**Work request**
Copy out each of the records below word for word, keeping every line as it stands.
[Data for the task — start]
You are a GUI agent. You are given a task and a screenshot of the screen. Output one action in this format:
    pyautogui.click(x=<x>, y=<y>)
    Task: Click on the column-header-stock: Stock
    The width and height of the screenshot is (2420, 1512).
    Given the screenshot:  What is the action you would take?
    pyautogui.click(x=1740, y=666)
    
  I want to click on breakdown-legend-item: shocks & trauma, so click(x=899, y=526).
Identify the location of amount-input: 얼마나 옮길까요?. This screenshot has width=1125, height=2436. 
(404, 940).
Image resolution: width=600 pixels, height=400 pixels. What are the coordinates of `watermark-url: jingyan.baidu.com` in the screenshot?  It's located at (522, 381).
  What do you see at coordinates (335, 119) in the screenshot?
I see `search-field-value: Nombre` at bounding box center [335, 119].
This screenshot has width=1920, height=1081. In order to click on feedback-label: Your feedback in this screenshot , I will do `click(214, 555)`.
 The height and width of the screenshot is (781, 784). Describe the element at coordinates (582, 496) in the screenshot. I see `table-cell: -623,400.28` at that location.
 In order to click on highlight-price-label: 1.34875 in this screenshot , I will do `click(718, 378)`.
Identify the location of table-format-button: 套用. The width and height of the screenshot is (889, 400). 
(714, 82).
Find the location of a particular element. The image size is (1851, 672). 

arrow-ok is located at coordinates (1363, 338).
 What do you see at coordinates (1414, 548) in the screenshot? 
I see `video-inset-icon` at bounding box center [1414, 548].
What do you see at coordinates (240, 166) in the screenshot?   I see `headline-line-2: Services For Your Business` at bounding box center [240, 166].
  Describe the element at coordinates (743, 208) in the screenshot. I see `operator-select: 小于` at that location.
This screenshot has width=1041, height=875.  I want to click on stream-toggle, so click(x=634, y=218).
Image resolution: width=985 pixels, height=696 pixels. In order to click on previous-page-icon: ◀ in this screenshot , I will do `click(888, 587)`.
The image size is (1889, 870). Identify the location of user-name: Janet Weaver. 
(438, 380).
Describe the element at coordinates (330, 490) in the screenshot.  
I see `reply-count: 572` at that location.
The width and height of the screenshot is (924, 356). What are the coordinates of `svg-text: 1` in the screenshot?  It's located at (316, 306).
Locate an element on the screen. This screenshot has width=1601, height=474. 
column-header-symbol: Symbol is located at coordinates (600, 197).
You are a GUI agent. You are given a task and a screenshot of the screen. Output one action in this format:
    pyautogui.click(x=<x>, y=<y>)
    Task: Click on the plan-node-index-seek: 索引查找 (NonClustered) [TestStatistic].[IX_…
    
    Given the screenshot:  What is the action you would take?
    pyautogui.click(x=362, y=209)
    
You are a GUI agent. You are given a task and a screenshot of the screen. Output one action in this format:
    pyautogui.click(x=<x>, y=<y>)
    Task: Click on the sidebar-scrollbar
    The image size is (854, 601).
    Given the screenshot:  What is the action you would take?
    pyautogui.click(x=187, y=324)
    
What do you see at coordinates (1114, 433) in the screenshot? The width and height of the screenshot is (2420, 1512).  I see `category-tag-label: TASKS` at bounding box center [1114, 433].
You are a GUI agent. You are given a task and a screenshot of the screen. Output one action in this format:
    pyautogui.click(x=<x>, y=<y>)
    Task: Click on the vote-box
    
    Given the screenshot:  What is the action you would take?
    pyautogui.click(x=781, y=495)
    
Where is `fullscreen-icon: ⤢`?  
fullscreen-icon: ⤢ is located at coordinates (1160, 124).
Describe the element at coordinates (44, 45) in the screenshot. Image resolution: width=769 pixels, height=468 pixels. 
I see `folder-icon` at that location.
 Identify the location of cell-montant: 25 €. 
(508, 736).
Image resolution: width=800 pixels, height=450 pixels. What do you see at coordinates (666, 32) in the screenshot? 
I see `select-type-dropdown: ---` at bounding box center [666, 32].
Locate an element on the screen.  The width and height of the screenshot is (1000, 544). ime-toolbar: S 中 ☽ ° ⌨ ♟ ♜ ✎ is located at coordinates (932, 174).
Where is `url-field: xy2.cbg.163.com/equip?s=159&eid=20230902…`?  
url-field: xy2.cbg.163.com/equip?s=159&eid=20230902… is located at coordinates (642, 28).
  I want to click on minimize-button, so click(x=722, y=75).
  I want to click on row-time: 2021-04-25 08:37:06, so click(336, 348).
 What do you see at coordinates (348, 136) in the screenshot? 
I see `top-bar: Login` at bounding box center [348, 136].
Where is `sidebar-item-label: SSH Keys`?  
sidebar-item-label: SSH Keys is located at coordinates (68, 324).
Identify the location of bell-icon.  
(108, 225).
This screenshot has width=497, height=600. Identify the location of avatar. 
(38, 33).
[Data for the task — finish]
**Solution for this task**
You are a GUI agent. You are given a task and a screenshot of the screen. Output one action in this format:
    pyautogui.click(x=<x>, y=<y>)
    Task: Click on the column-header-stock: Stock
    The width and height of the screenshot is (2420, 1512).
    Given the screenshot:  What is the action you would take?
    pyautogui.click(x=1740, y=666)
    
  I want to click on breakdown-legend-item: shocks & trauma, so click(x=899, y=526).
Identify the location of amount-input: 얼마나 옮길까요?. This screenshot has width=1125, height=2436. 
(404, 940).
Image resolution: width=600 pixels, height=400 pixels. What are the coordinates of `watermark-url: jingyan.baidu.com` in the screenshot?  It's located at (522, 381).
  What do you see at coordinates (335, 119) in the screenshot?
I see `search-field-value: Nombre` at bounding box center [335, 119].
This screenshot has width=1920, height=1081. In order to click on feedback-label: Your feedback in this screenshot , I will do `click(214, 555)`.
 The height and width of the screenshot is (781, 784). Describe the element at coordinates (582, 496) in the screenshot. I see `table-cell: -623,400.28` at that location.
 In order to click on highlight-price-label: 1.34875 in this screenshot , I will do `click(718, 378)`.
Identify the location of table-format-button: 套用. The width and height of the screenshot is (889, 400). 
(714, 82).
Find the location of a particular element. The image size is (1851, 672). 

arrow-ok is located at coordinates (1363, 338).
 What do you see at coordinates (1414, 548) in the screenshot? 
I see `video-inset-icon` at bounding box center [1414, 548].
What do you see at coordinates (240, 166) in the screenshot?   I see `headline-line-2: Services For Your Business` at bounding box center [240, 166].
  Describe the element at coordinates (743, 208) in the screenshot. I see `operator-select: 小于` at that location.
This screenshot has width=1041, height=875.  I want to click on stream-toggle, so click(x=634, y=218).
Image resolution: width=985 pixels, height=696 pixels. In order to click on previous-page-icon: ◀ in this screenshot , I will do `click(888, 587)`.
The image size is (1889, 870). Identify the location of user-name: Janet Weaver. 
(438, 380).
Describe the element at coordinates (330, 490) in the screenshot.  
I see `reply-count: 572` at that location.
The width and height of the screenshot is (924, 356). What are the coordinates of `svg-text: 1` in the screenshot?  It's located at (316, 306).
Locate an element on the screen. This screenshot has width=1601, height=474. 
column-header-symbol: Symbol is located at coordinates (600, 197).
You are a GUI agent. You are given a task and a screenshot of the screen. Output one action in this format:
    pyautogui.click(x=<x>, y=<y>)
    Task: Click on the plan-node-index-seek: 索引查找 (NonClustered) [TestStatistic].[IX_…
    
    Given the screenshot:  What is the action you would take?
    pyautogui.click(x=362, y=209)
    
You are a GUI agent. You are given a task and a screenshot of the screen. Output one action in this format:
    pyautogui.click(x=<x>, y=<y>)
    Task: Click on the sidebar-scrollbar
    The image size is (854, 601).
    Given the screenshot:  What is the action you would take?
    pyautogui.click(x=187, y=324)
    
What do you see at coordinates (1114, 433) in the screenshot? The width and height of the screenshot is (2420, 1512).  I see `category-tag-label: TASKS` at bounding box center [1114, 433].
You are a GUI agent. You are given a task and a screenshot of the screen. Output one action in this format:
    pyautogui.click(x=<x>, y=<y>)
    Task: Click on the vote-box
    
    Given the screenshot:  What is the action you would take?
    pyautogui.click(x=781, y=495)
    
Where is `fullscreen-icon: ⤢`?  
fullscreen-icon: ⤢ is located at coordinates (1160, 124).
Describe the element at coordinates (44, 45) in the screenshot. Image resolution: width=769 pixels, height=468 pixels. 
I see `folder-icon` at that location.
 Identify the location of cell-montant: 25 €. 
(508, 736).
Image resolution: width=800 pixels, height=450 pixels. What do you see at coordinates (666, 32) in the screenshot? 
I see `select-type-dropdown: ---` at bounding box center [666, 32].
Locate an element on the screen.  The width and height of the screenshot is (1000, 544). ime-toolbar: S 中 ☽ ° ⌨ ♟ ♜ ✎ is located at coordinates (932, 174).
Where is `url-field: xy2.cbg.163.com/equip?s=159&eid=20230902…`?  
url-field: xy2.cbg.163.com/equip?s=159&eid=20230902… is located at coordinates (642, 28).
  I want to click on minimize-button, so click(x=722, y=75).
  I want to click on row-time: 2021-04-25 08:37:06, so click(336, 348).
 What do you see at coordinates (348, 136) in the screenshot? 
I see `top-bar: Login` at bounding box center [348, 136].
Where is `sidebar-item-label: SSH Keys`?  
sidebar-item-label: SSH Keys is located at coordinates (68, 324).
Identify the location of bell-icon.  
(108, 225).
This screenshot has width=497, height=600. Identify the location of avatar. 
(38, 33).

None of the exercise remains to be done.